As we know, the seeds of the future exist in the present. I recently visited a Boston Museum of Science exhibit called Popnology about the “…fusion of science fiction and science fact in the Museum’s newest temporary exhibition celebrating and exploring the greatest works of innovation and imagination in history.” Along with one of the actual DeLoreans from Back To The Future, there were props from movies, excerpts from science fiction writers and more about popular visions from the past of the future . In the center of the exhibit they put together a room from 1983 where everything in it (except for the ironing board) could be done with a cell phone today. (You can see a photo of this room above, or as one of the gallery photos on the home page of this blog.
In a similar vein, there is the story a few years ago in the Huffington Post that took a Radio Shack (remember Radio Shack?) sale flyer and showed how almost everything (except the radar detector) could be done with a cell phone.
As a historian I understand how the past influences the future, and in many of my current activities, I now also understand that sometimes you DO have to reinvent the wheel, just in a different way.
A recent article in the Washington Post by UConn graduate student Matthew Guariglia talks about the dangers of keeping so much information that the sheer volume makes it impossible to sift through and make sense of, even using the most sophisticated tools available.
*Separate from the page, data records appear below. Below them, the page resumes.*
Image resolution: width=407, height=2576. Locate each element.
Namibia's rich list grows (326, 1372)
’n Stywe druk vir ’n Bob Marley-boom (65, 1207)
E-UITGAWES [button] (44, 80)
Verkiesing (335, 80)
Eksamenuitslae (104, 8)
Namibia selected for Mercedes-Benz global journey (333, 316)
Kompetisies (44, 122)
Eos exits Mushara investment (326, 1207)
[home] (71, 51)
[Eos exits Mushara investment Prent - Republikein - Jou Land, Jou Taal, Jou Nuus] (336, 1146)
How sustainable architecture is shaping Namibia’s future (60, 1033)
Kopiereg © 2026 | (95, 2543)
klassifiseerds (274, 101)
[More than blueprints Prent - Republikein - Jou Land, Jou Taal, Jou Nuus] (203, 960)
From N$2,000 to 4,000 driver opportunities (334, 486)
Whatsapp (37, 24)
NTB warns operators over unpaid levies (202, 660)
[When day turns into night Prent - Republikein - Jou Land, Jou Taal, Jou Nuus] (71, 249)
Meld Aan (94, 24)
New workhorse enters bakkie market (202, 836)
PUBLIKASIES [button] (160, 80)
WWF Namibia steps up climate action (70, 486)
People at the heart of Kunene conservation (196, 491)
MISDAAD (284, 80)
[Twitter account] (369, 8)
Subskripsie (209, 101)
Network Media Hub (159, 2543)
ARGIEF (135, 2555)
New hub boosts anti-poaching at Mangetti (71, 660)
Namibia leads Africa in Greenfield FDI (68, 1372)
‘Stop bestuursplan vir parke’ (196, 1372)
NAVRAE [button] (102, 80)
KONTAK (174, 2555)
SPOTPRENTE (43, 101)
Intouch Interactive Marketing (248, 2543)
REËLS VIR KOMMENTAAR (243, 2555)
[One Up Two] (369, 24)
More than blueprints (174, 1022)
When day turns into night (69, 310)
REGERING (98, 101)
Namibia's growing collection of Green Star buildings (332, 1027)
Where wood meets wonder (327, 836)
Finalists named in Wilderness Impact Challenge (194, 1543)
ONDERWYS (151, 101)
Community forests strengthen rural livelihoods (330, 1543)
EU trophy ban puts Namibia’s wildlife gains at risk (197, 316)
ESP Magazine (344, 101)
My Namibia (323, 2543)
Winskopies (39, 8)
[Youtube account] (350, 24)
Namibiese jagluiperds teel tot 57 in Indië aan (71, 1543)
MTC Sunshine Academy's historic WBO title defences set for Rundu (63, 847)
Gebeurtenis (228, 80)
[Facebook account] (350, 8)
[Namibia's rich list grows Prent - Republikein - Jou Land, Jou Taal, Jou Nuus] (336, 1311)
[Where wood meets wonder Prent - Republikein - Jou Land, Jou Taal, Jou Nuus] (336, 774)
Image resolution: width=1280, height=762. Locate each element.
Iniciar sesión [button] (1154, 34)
His is talking specifically about personal information on individuals that began to be collected in the Victorian Age by police forces attempting to deal with increasing crime in crowded industrial cities, and has escalated into the massive data collection efforts of security organizations of all modern governments.
As the availability of potentially useful data increased, from photographs to body measurements to fingerprints and beyond, management and analysis systems struggled, and ultimately failed, to keep up with this growing torrent of information.
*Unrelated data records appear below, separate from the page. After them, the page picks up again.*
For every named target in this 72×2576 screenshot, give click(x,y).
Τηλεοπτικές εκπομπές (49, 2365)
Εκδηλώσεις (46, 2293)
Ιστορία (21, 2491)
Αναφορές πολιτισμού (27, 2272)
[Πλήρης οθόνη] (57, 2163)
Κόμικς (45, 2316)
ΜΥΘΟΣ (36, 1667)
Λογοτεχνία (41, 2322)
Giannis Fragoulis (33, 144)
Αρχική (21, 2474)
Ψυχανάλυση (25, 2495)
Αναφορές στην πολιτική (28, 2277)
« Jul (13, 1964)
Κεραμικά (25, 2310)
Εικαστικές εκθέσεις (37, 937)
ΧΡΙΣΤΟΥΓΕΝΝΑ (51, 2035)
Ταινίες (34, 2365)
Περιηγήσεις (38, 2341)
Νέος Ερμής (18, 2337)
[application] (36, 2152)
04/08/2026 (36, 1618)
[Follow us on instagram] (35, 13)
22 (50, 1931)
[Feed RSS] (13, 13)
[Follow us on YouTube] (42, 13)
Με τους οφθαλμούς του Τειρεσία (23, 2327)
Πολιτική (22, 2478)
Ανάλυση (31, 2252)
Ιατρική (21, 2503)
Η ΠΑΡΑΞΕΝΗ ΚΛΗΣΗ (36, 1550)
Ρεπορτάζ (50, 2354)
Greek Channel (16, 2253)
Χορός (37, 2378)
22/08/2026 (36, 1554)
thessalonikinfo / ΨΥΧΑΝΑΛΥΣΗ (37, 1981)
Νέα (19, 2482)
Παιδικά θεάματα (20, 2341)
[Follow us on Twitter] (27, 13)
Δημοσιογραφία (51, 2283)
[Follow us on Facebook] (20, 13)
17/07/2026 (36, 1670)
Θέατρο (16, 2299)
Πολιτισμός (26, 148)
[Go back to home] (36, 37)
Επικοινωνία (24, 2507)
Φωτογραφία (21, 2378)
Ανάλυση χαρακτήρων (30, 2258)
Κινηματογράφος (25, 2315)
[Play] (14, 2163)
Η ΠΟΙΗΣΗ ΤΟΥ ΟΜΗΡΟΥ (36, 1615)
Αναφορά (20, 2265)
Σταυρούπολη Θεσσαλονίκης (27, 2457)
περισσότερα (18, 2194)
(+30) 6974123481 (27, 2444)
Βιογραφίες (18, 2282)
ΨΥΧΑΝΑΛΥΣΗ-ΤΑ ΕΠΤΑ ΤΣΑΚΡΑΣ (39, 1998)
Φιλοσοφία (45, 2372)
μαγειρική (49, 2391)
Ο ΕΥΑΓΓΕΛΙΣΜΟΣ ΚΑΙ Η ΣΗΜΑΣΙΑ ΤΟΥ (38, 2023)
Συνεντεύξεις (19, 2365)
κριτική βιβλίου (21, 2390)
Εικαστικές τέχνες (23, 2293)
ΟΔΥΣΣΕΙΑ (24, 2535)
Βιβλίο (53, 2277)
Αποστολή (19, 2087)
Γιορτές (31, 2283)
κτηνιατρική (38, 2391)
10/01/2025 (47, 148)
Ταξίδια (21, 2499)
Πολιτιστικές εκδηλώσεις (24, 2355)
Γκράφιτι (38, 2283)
Guariglia’s argument in part is that data analysis systems will never keep up with the ever increasing flood of data, and that massively collecting undifferentiated data actually makes us less safe because you can’t find the significant data among all the noise. What does this mean for the archivist who is charged with collecting and preserving historical documentation? I think this brings into focus even more sharply that archives are not a stream-of-consciousnes recording of “what happened” (as if that were even possible), but carefully selected and curated collections that serve the institutional needs and missions of the organizations of which they are a part. This is something that all archivists know as a matter of course and which informs their appraisal and curatorial decisions.
If only the NSA and the rest of the security apparatus would think like archivists, who knows what good things would happen?
“If I had asked people what they wanted, they would have said faster horses.”
–attributed to Henry Ford
It is now pretty well established that Henry Ford never actually said this (Here is a good explanation of the phrase’s origins) but like so many other aphorisms it no longer matters whether he did or not. People have parsed this quote in forums from the Harvard Business school to design blogs and more. I had always thought that true innovation was disruptive and developed what users didn’t know they needed, but somehow was known by the innovator. I even wrote a post about this more than seven years ago.
Yesterday the Ford phrase resurfaced in a conversation about innovation and user feedback that made me think about the phrase, user feedback, and innovation in a new way. In this discussion I had made my usual comment that users can only tell you what they want from the perspective of what they know and that the faster horses quote was proof that sometimes you have to ignore user feedback to achieve true innovation.
My conversational partner replied that in fact Ford HAD listened to the users, just not in the way we usually think of listening. By understanding that the users wanted “faster” and were using “horses” as the metaphor, Ford gave them “faster” in the form of an automobile, which was ultimately what it was all about. (Many other attibutes made Ford’s cars successful, but for our current purposes we will ignore them, because after all Ford never said this anyway. ) By decoupling “faster” and “horses” and understanding that faster was the relevant needs statement we discover that the users did actually express a valuable bit of information necessary for successful innovation. Because, as we all know innovation has to serve a need, even if that need is hidden from common view.
I don’t think that I will look at user feedback in quite the same way again.
A few months back, I was asked to talk about the kind of work I had done in digital libraries/digital repositories in the past and how it differed from the kind of things I was doing now. It occurred to me that I had been around for a while and had the opportunity to live through, and have a small amount of influence on, many developments in digital repositories. Rather than write a narrative, I decided to create a short slide deck of screen shots of different projects I have worked on over the years and how they had evolved along with the profession. Sadly, but not surprisingly, I was forced to go to the Wayback Machine for many of the earlier projects. But of course that just illustrated what I was talking about, that early digital projects were not concerned with preservation, only access.
Now, I concern myself a lot with trying to create policies for digital content that libraries have taken in over time, but haven’t really considered how to deal with over the long term. For now, enjoy this trip down memory lane, and, if you have been around awhile as well, you might build your own timeline of history.